I see the largest challenge here that it doesn’t deal with the fundamental reasons why AI misalignment is a concern. Bureaucracies are notorious homes to Goodhart effects and they have as yet found no way to totally control them. Classic examples being things like managers optimizing for their own promotion or for the performance of their department to the determinant of the larger organization and whatever its goals are.
Now to be fair bureaucracies do manage to achieve a limited level of alignment, and they can use various mechanisms that generate more vs. less alignment (examples of things that help: OKRs, KPIs, mission and value statements), and they do sometimes manage to rein in what would otherwise be threats to political stability (ambitious people direct their ambition to moving up in the bureaucracy rather than taking over a country), but they also sometimes fail at this when you get smart actors who know how to game the system.
I’d argue that Robert Moses is a great example of this. He successfully moved up the bureaucracy in New York to, yes, get stuff done, but also did it in ways that many people would consider “unaligned with human values” and also achieved outcomes of mixed value (good for some people (affluent whites), bad for others (everyone else)). What we can say is he did stuff that was impressive that got and kept him in power.
Actually, I think this generalizes: if you want to design an alignment mechanism, you should expect that it could at least force Robert Moses to be aligned, a man who expertly gamed the system to achieve this goals the same way we expect transformative AI to be able to do.

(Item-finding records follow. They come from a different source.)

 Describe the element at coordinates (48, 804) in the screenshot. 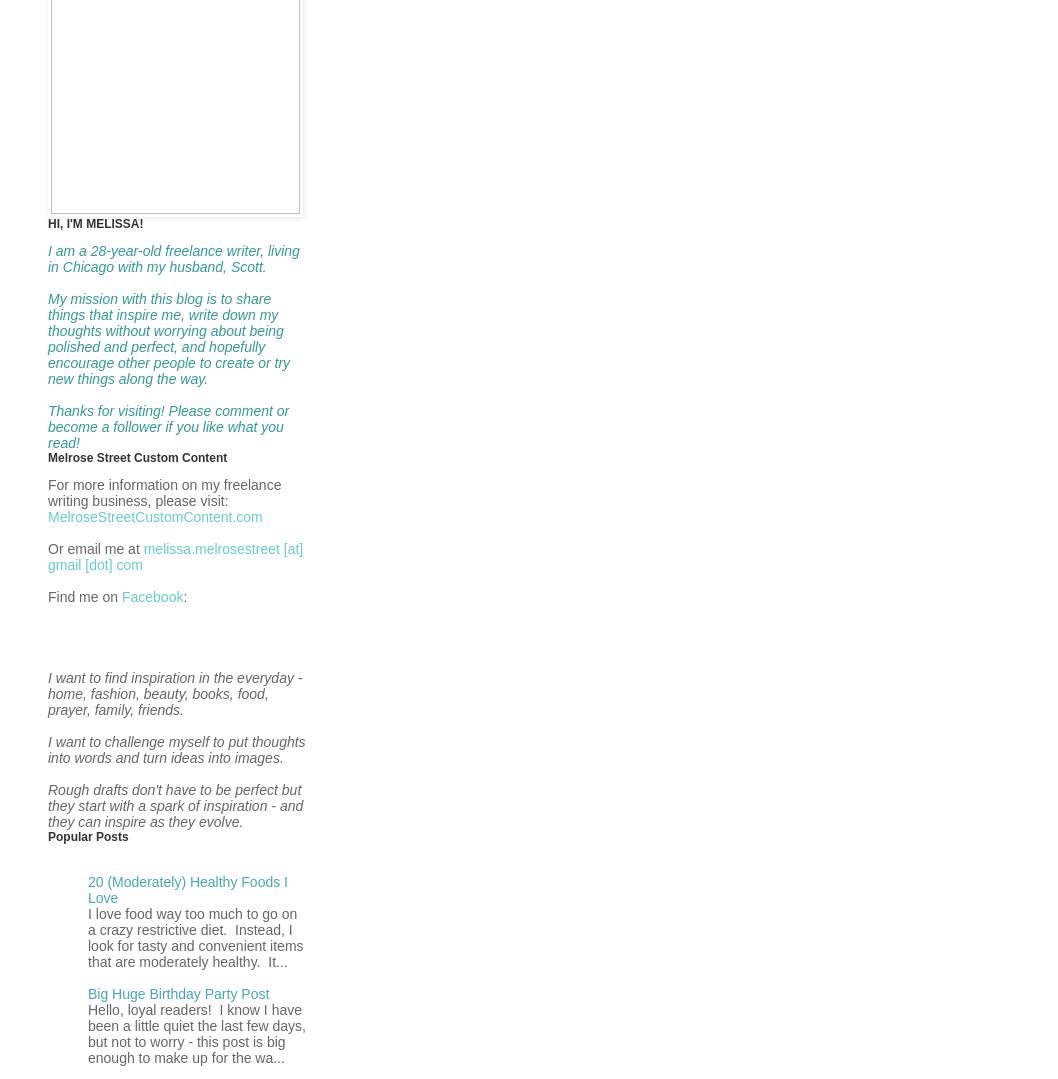

I see `'Rough drafts don't have to be perfect but they start with a spark of inspiration - and they can inspire as they evolve.'` at that location.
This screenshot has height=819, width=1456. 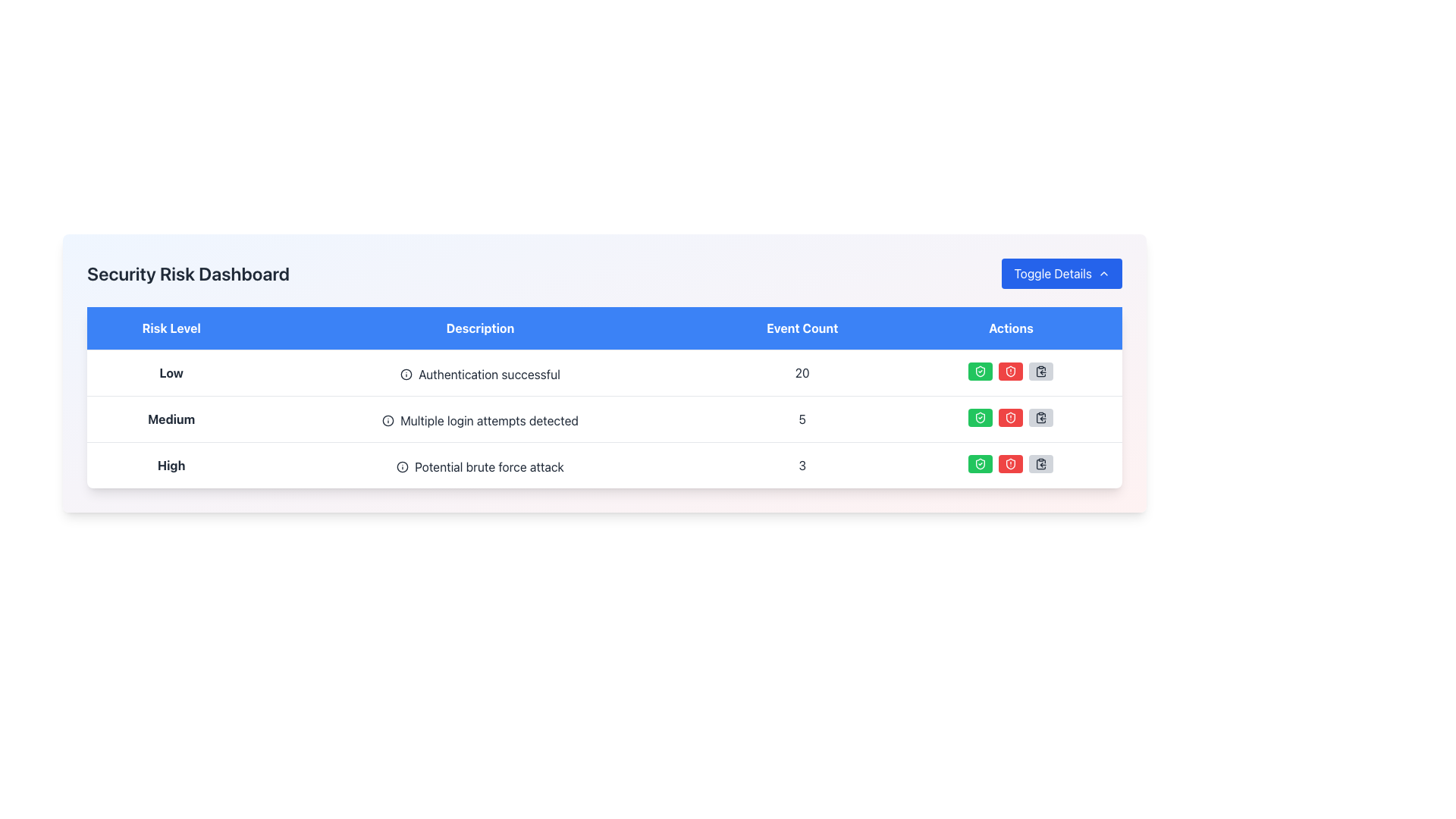 I want to click on the icon indicating the toggled state of the 'Toggle Details' button, which is positioned on the right side of the button, so click(x=1103, y=274).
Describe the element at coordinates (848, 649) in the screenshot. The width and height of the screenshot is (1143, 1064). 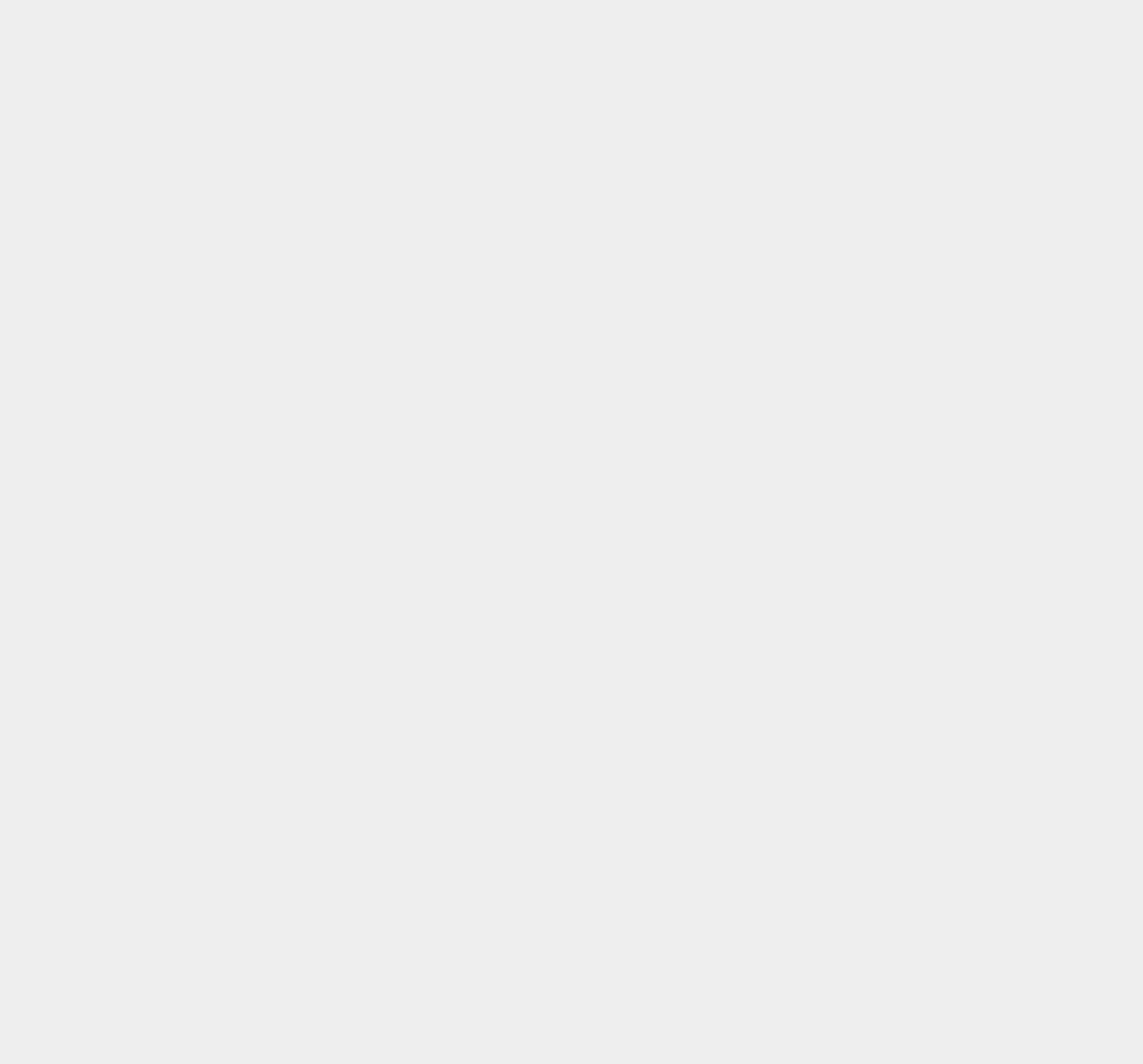
I see `'PlayStation 4'` at that location.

Thank you for the insights. I agree with your insight that “bureaucracies are notorious homes to Goodhart effects and they have as yet found no way to totally control them.” I also agree with you intuition that “to be fair bureaucracies do manage to achieve a limited level of alignment, and they can use various mechanisms that generate more vs. less alignment.”

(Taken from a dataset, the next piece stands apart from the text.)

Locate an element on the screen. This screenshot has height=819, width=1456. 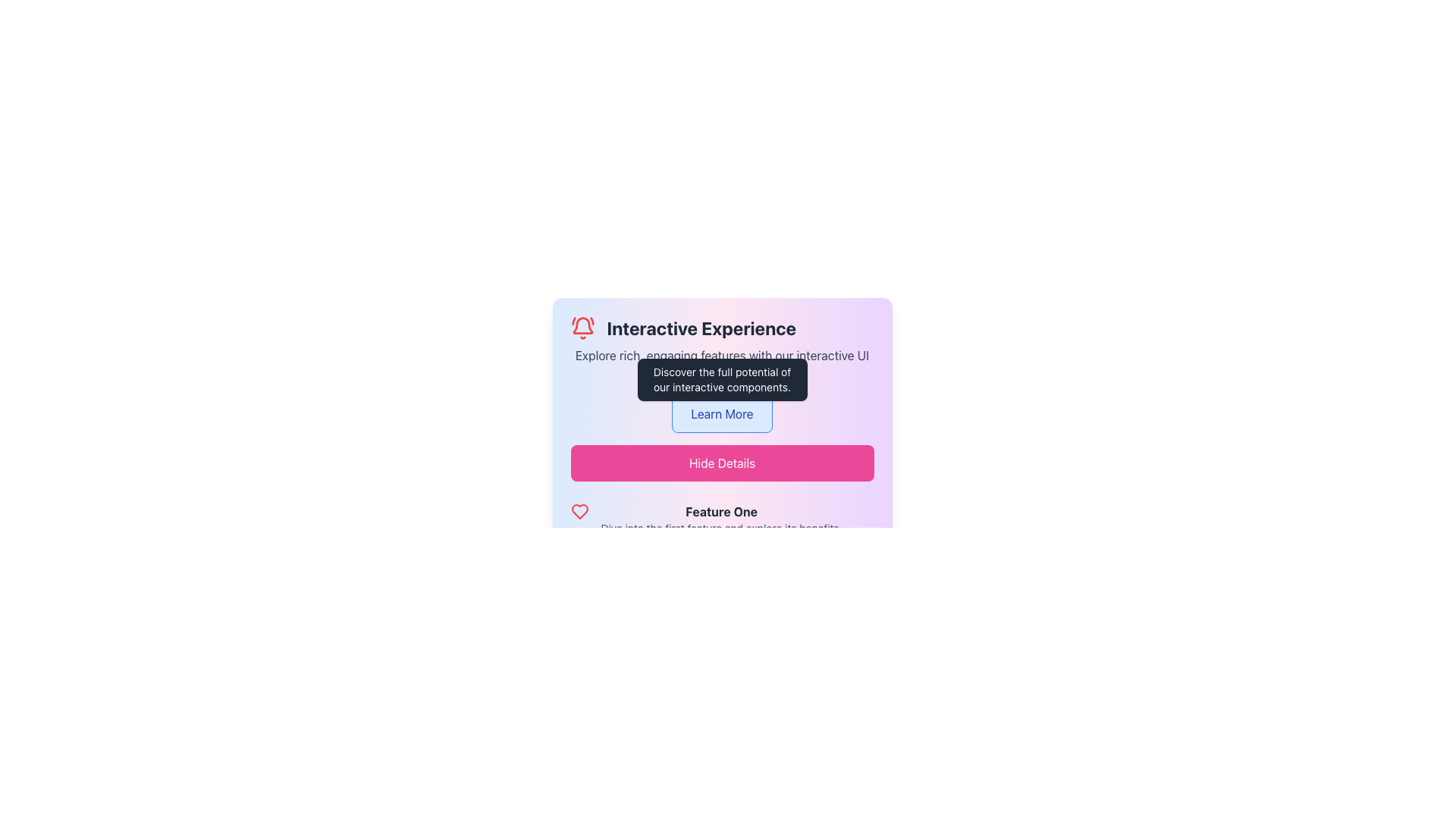
the 'Learn More' button, which is a rectangular button with rounded corners and a light blue background is located at coordinates (721, 414).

I do however believe that an ideal type of bureaucratic structure helps with at least some forms of the alignment problem. If for example, Drexler is right, and my conceptualization of the theory is right (CAIS) expects a slow takeoff of increasing intelligent narrow AIs that work together on different components of intelligence or completing intelligent tasks. In this case, I think Weber’s suggestions both of how to create generally controllable intelligent agents (Beamte) and his ideas on constraining individual agents authority to certain tasks who are then nominated to higher tasks by those with more authority (weight, success, tenure, etc) has something helpful to say in the design of narrow agents that might work together towards a common goal.

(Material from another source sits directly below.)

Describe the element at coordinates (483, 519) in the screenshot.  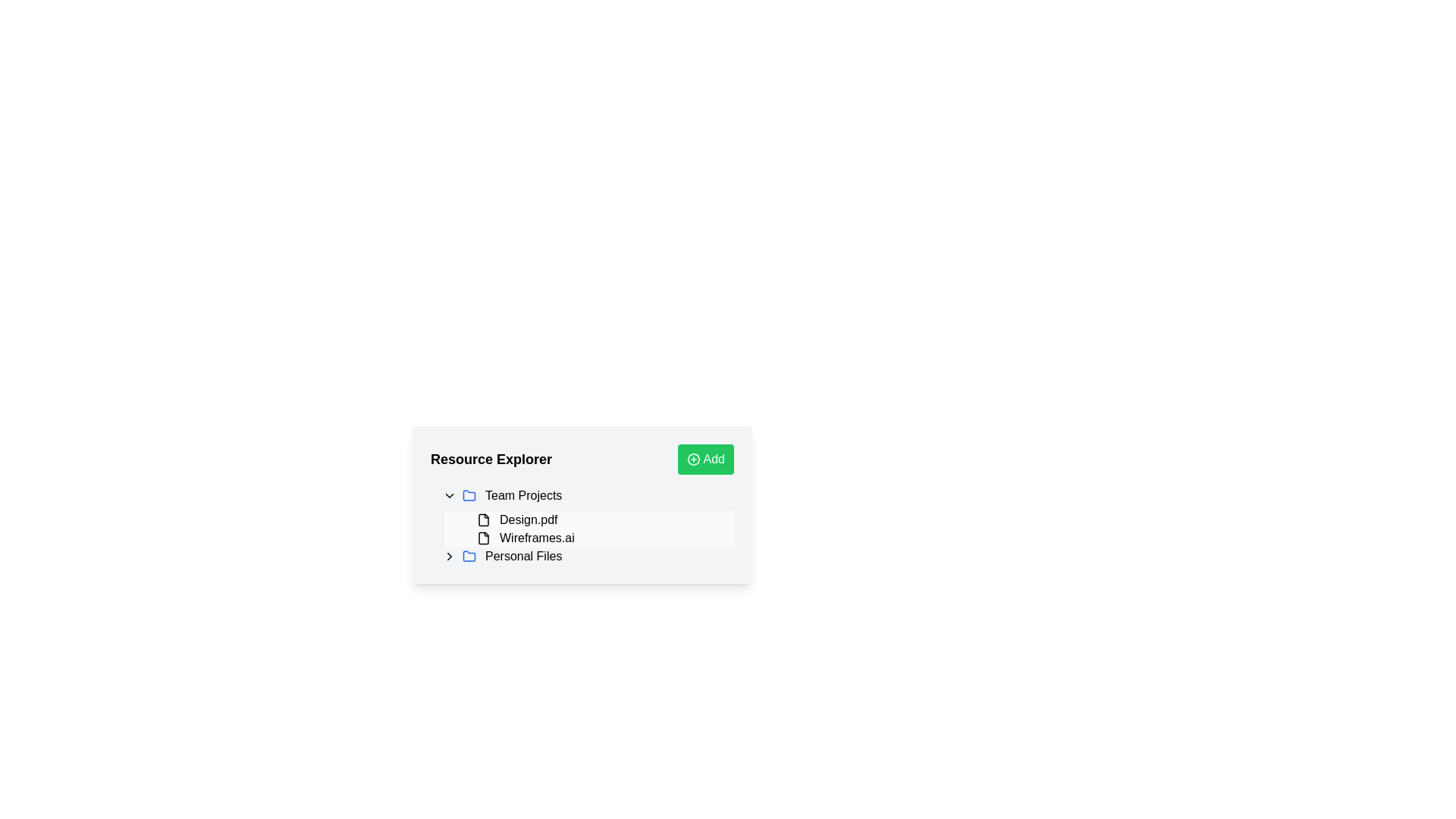
I see `the file icon representing 'Design.pdf'` at that location.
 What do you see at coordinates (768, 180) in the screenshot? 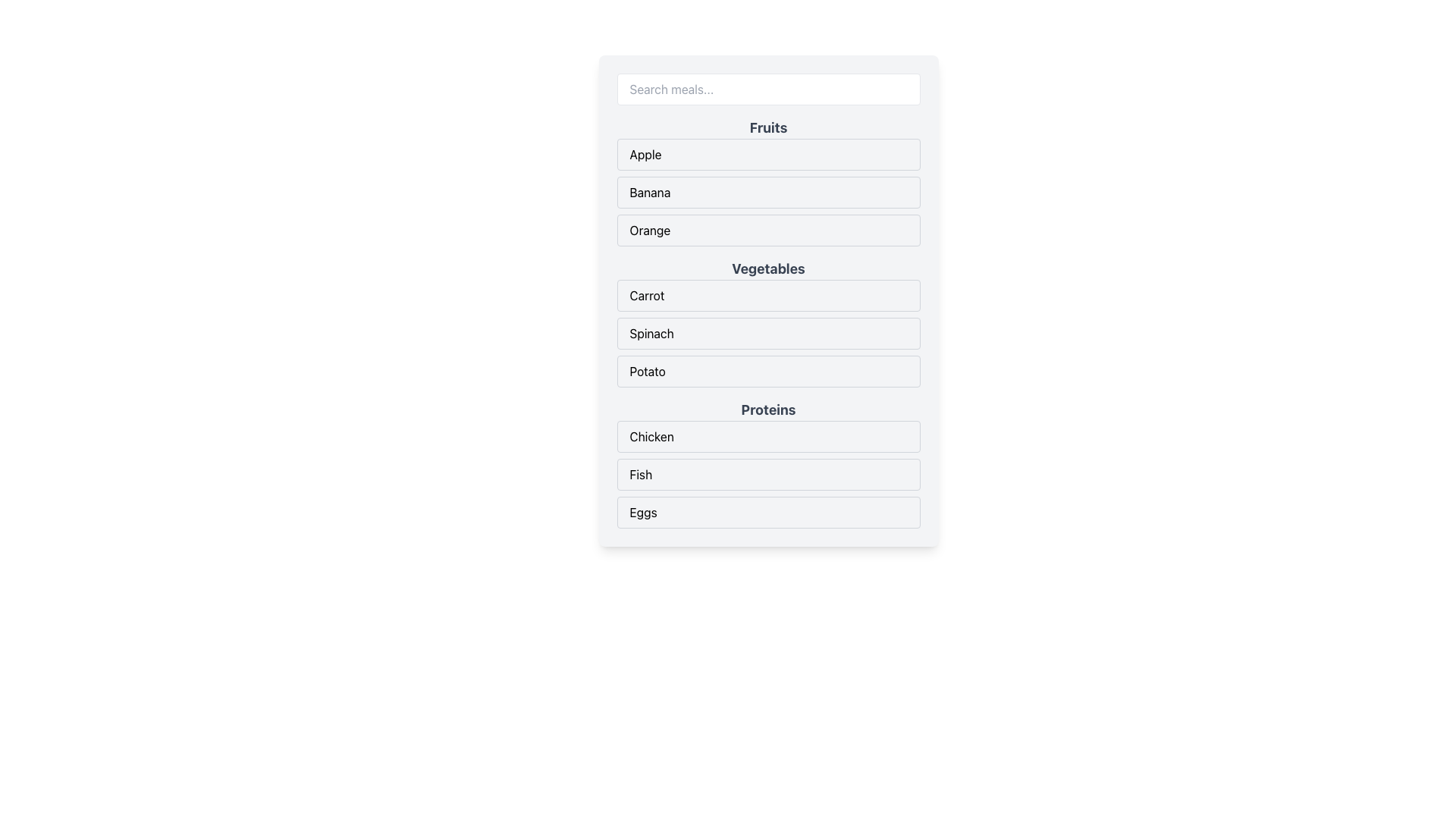
I see `the second button in the 'Fruits' category list, located between the 'Apple' and 'Orange' buttons` at bounding box center [768, 180].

My thoughts here are still in progress and I’m planning to spend time with these two recent posts in particular to help my understanding:
One final thing I would add is that I think many of problems with bureaucracies can often be characterized around limits of information and communication (and how agents are trained and how they are motivated and what are the most practical or useful levels of hierarchy or discretion). I think the growth of increasingly intelligent narrow AIs could (under the right circumstance) drastically limit information and communication problems.
Thanks again for your comment. The feedback is helpful. I hope to make additional posts in the near future to try and further develop these ideas.
Yeah, I guess I should say that I’m often worried about the big problem of superintelligent AI and not much thinking about how to control narrow and not generally capable AI. For weak AI, this kind of prosaic control mechanism might be reasonable. Christiano things this class of methods might work on stronger AI.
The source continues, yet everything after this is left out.